RNN/LSTM networks on spectrograms underfitting massively – is the CNN encoder a prerequisite

audiokeraslstmrecurrent neural networktensorflow

I am prototyping a pipeline on the FSDD dataset (audio/10-class classification); the audio data are loaded with librosa, 0-padded/trimmed to 0.5 sec (4000-dimensioned numpy vectors) each and converted to mel-spectrograms with a 512 frame size, 256 hop-size and 80 mel banks. That yields mel spectrograms with a (80,16) shape.

I wanted to run a model that utilizes the temporal aspect of the data, therefore I am using LSTMs with keras. From tutorials (e.g https://machinelearningmastery.com/understanding-simple-recurrent-neural-networks-in-keras/) I have seen that keras reads inputs for RNNs like so: (batch_size, time_steps, features). Therefore, I created a dataloader with the transposed mel-spectrograms to follow that read pattern. Essentially, how I understand it, is that by feeding a 2D array to a keras RNN, rows correspond to timesteps and and columns to features.
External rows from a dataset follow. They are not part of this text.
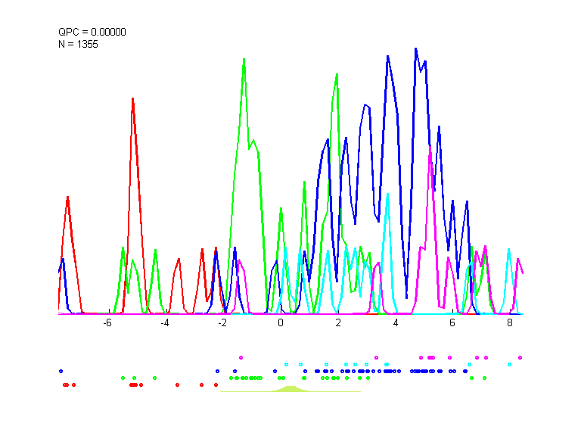Viewport: 581px width, 436px height.
Task: Select the leftmost green dot in the scatter rows
Action: (x=123, y=377)
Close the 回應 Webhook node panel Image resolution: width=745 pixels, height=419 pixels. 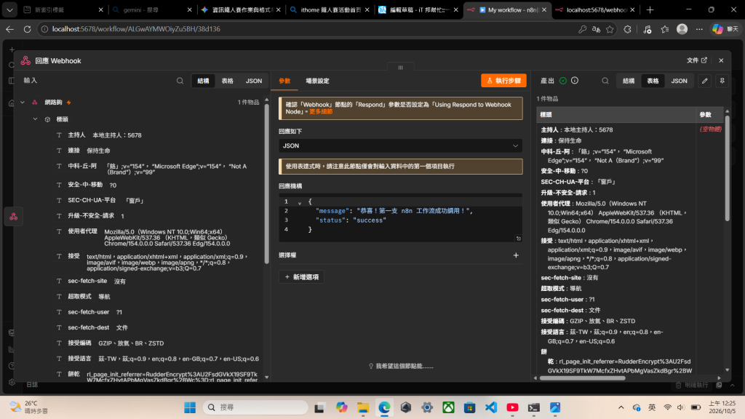point(721,60)
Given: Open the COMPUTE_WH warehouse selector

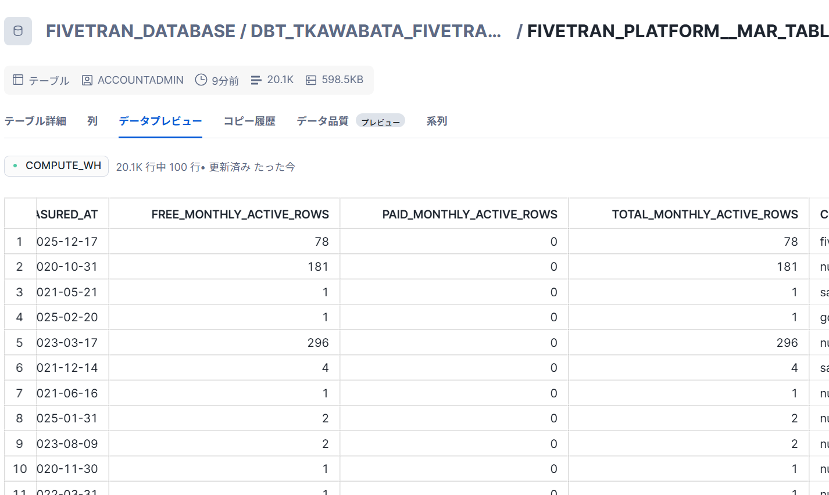Looking at the screenshot, I should click(56, 166).
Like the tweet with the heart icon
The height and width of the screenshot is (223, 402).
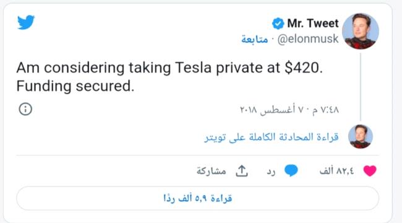370,171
I am running a really basic LSTM on the data:

IN_SHAPE = (16,80)
model = keras.Sequential()
model.add(layers.Input(shape=IN_SHAPE))
model.add(layers.LSTM(128))
model.add(layers.Dense(100, activation='relu'))
model.add(layers.Dense(10, activation=tf.keras.activations.softmax))

model.summary()

model.compile(
    optimizer=tf.keras.optimizers.Adam(lr=0.001),
    loss=tf.keras.losses.SparseCategoricalCrossentropy(),
    metrics=[tf.keras.metrics.SparseCategoricalAccuracy()],
)

history = model.fit(
    train_set,
    epochs=N_EPOCHS,
    validation_data=val_set
)

It seems to be underfitting a lot (I have tried different learning rates and adding a subsequent LSTM layers)and what is most peculiar is that both for train and validation, the accuracy fluctuates among the same exact values, below I list the print history accuracies for training as evidence:

[0.10355556011199951, 0.09955555945634842, 0.1137777790427208, 0.1088888868689537, 0.09022222459316254, 0.10711111128330231, 0.1088888868689537, 0.10488889366388321, 0.10355556011199951, 0.109333336353302, 0.10533333569765091, 0.10311111062765121,
0.1088888868689537, 0.10355556011199951 …]

  • Firstly, I was wondering whether conceptually my understanding of how
    the keras RNN reads the transposed mel-spectrograms is right/wrong.
  • Secondly, I was also wondering whether the results are bad because RNNs and sequence models in general do not model well spectrograms/multidimensional data.

Best Answer

The problem had to do with preprocessing of the data. Conceptually, the understanding of how RNNs would read an image file is correct, i.e. rows correspond to time steps and columns to features.

On the second question, it follows from the first realization and the answer is that RNNs can model spectrograms/multidimensional data fine as the results retrieved after fixing data issues were good.